I’m evaluating Temporal for our use cases and I’m stuck at implementing batching.

Essentially I’ve got a workflow that runs with high concurrency (200+ per second) and needs to index data to ElasticSearch. ElasticSearch performs best when indexing data in bulk and not one by one. So what I think I need is to somehow batch inputs to the indexing activity so that it receives N records to index, not just one.

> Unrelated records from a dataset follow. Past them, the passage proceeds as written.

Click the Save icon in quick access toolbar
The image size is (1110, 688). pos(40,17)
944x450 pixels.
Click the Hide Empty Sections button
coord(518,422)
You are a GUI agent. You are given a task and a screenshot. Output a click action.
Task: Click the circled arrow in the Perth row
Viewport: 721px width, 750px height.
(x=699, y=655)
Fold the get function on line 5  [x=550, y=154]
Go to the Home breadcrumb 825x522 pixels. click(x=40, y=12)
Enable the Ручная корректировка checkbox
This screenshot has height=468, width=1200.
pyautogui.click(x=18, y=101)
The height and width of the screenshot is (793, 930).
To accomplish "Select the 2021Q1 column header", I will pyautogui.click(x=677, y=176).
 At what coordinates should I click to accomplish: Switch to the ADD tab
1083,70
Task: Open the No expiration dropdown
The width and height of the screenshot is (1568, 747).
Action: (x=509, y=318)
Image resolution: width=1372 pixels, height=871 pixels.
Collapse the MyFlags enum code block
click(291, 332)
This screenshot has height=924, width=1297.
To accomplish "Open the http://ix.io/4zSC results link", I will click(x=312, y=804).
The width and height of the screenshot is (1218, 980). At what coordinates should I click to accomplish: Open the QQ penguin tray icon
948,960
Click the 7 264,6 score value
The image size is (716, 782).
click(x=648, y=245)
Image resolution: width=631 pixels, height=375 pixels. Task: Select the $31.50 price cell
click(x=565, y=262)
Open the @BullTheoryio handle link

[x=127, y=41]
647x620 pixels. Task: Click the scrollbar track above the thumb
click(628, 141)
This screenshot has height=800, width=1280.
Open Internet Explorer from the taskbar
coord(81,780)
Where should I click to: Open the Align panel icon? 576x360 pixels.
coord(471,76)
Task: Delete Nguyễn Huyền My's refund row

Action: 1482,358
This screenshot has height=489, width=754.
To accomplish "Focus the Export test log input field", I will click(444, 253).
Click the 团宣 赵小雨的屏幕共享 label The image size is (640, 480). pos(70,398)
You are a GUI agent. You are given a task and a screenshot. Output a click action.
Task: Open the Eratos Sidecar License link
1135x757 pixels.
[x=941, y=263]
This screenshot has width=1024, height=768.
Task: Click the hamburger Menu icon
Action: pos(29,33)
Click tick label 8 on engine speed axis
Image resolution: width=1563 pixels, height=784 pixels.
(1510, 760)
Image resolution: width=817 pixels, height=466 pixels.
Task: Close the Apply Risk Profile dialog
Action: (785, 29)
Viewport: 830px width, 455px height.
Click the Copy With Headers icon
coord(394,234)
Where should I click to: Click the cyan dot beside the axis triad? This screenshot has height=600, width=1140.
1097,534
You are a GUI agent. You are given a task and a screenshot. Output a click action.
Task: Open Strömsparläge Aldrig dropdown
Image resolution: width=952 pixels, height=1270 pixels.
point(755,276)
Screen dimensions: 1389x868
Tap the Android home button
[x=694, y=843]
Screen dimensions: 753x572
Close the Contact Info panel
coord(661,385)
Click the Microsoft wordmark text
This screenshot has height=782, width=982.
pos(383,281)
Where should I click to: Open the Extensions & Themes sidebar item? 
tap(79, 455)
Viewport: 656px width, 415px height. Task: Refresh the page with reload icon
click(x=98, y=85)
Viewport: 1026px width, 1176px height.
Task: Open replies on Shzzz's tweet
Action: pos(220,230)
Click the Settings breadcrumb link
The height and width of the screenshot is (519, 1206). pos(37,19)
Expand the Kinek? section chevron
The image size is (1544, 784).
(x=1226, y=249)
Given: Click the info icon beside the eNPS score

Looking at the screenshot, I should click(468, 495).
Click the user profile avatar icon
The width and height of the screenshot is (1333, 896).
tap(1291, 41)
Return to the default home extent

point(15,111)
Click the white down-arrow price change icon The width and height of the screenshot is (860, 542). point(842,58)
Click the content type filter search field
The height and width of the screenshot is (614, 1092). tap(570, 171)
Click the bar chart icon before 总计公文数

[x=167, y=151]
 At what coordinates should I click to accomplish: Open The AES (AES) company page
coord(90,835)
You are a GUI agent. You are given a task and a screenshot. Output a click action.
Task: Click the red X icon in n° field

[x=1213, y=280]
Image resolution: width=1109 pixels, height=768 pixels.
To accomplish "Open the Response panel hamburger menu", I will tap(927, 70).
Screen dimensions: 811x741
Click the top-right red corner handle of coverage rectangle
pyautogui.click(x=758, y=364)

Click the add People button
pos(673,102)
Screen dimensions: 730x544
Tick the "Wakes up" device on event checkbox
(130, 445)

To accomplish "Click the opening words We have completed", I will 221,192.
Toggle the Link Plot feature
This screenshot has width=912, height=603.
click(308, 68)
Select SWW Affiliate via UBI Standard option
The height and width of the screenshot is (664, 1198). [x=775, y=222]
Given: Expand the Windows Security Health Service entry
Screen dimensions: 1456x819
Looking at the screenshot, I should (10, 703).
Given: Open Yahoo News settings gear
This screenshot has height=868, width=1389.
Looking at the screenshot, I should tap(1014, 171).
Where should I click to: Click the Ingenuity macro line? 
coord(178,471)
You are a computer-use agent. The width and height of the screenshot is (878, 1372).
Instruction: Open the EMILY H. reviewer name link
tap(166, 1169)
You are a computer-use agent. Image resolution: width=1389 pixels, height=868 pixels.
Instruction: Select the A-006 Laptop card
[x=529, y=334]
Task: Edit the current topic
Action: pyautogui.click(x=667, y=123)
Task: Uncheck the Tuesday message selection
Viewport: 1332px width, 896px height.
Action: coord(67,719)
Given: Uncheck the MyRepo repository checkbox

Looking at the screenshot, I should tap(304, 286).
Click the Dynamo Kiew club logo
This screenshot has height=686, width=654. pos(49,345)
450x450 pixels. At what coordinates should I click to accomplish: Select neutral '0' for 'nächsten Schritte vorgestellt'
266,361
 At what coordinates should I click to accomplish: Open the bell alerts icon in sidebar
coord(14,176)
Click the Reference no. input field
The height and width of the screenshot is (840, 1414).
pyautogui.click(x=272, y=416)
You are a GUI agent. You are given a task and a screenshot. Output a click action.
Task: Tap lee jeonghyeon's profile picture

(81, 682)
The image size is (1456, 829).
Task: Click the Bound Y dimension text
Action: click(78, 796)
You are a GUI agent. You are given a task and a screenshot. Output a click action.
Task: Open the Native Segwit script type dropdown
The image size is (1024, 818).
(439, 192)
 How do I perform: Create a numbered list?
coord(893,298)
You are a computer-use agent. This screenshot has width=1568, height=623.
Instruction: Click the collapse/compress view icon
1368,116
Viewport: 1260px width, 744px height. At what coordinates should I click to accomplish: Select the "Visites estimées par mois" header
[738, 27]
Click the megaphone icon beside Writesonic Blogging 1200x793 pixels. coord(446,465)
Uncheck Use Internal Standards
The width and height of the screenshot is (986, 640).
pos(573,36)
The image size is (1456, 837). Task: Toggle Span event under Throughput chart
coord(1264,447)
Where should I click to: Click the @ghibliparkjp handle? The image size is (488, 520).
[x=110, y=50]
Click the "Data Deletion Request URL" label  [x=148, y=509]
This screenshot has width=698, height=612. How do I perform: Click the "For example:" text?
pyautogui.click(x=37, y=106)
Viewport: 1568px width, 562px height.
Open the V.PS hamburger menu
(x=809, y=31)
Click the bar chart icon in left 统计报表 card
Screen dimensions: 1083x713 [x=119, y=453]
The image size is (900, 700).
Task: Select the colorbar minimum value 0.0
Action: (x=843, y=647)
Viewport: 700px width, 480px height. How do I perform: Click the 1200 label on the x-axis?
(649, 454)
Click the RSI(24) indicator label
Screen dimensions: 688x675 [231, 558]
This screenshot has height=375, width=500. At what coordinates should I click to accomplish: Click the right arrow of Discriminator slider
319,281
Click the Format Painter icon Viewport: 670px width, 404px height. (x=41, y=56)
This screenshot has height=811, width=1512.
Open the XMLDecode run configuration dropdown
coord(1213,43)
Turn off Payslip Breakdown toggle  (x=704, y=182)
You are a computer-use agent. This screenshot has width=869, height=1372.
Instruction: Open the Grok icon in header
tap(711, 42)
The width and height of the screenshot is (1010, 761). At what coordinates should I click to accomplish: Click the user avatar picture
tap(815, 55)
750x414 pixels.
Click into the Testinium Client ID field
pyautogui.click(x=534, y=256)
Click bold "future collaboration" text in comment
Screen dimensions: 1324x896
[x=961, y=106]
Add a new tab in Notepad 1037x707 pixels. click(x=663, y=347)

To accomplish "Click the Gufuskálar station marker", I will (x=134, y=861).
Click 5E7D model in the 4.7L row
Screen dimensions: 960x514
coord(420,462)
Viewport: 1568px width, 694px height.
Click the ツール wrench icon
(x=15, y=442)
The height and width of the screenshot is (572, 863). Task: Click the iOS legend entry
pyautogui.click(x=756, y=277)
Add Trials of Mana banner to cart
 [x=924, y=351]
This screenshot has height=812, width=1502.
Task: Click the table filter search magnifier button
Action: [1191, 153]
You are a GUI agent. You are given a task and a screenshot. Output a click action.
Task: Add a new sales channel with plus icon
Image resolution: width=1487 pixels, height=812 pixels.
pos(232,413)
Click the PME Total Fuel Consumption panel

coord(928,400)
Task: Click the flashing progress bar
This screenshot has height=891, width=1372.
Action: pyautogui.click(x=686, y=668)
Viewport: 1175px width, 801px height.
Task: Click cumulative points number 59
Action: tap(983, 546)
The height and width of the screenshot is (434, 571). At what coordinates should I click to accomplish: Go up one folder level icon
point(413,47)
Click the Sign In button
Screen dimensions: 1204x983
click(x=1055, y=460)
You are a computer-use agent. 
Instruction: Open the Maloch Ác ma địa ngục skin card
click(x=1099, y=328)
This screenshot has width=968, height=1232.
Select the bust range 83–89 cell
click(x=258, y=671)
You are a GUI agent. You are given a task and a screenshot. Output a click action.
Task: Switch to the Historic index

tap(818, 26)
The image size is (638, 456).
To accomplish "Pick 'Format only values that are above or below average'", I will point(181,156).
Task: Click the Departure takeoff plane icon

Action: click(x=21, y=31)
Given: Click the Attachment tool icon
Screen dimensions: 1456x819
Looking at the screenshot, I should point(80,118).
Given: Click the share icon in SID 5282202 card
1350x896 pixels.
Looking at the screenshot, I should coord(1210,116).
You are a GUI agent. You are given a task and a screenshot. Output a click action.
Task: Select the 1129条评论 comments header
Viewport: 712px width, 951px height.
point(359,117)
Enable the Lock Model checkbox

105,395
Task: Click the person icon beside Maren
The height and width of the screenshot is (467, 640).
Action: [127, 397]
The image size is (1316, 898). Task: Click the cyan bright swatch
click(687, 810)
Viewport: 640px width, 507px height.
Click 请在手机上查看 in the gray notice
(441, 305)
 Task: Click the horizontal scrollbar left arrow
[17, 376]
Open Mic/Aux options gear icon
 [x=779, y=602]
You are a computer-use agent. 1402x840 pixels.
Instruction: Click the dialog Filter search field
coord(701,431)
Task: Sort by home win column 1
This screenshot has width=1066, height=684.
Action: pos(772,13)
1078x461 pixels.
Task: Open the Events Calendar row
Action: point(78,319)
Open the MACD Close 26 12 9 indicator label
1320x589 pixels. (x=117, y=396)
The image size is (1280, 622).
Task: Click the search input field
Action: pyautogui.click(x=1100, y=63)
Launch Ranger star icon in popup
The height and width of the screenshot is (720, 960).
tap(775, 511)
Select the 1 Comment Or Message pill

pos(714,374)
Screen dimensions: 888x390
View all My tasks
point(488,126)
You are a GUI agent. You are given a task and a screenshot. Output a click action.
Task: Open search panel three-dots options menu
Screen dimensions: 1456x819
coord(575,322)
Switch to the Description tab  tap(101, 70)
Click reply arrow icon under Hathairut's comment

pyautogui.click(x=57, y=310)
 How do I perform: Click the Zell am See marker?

Is this possible with Temporal? How?

1 Like

I would do the following:

  • An activity that adds the ES record to a shared queue. The message in the queue includes activity task token.
  • This activity uses asynchronous completion to not complete when its function returns.
  • A separate thread periodically consumes the records buffered in the queue, and sends a batch request to ES.
  • Once the batch request succeeds all the activities in the batch are completed using manual completion client.

Thanks for the reply.

An activity that adds the ES record to a shared queue

What do you mean by a queue in this context? Is it a Temporal task queue or just an external queue (e.g. RabbitMQ)?

A separate thread periodically consumes the records buffered in the queue

Similarly, would this thread run as a part of a Temporal workflow or external to Temporal?

What do you mean by a queue in this context? Is it a Temporal task queue or just an external queue (e.g. RabbitMQ)?

In memory queue.

Similarly, would this thread run as a part of a Temporal workflow or external to Temporal?

External to Temporal. Lives in the same process as the in-memory queue.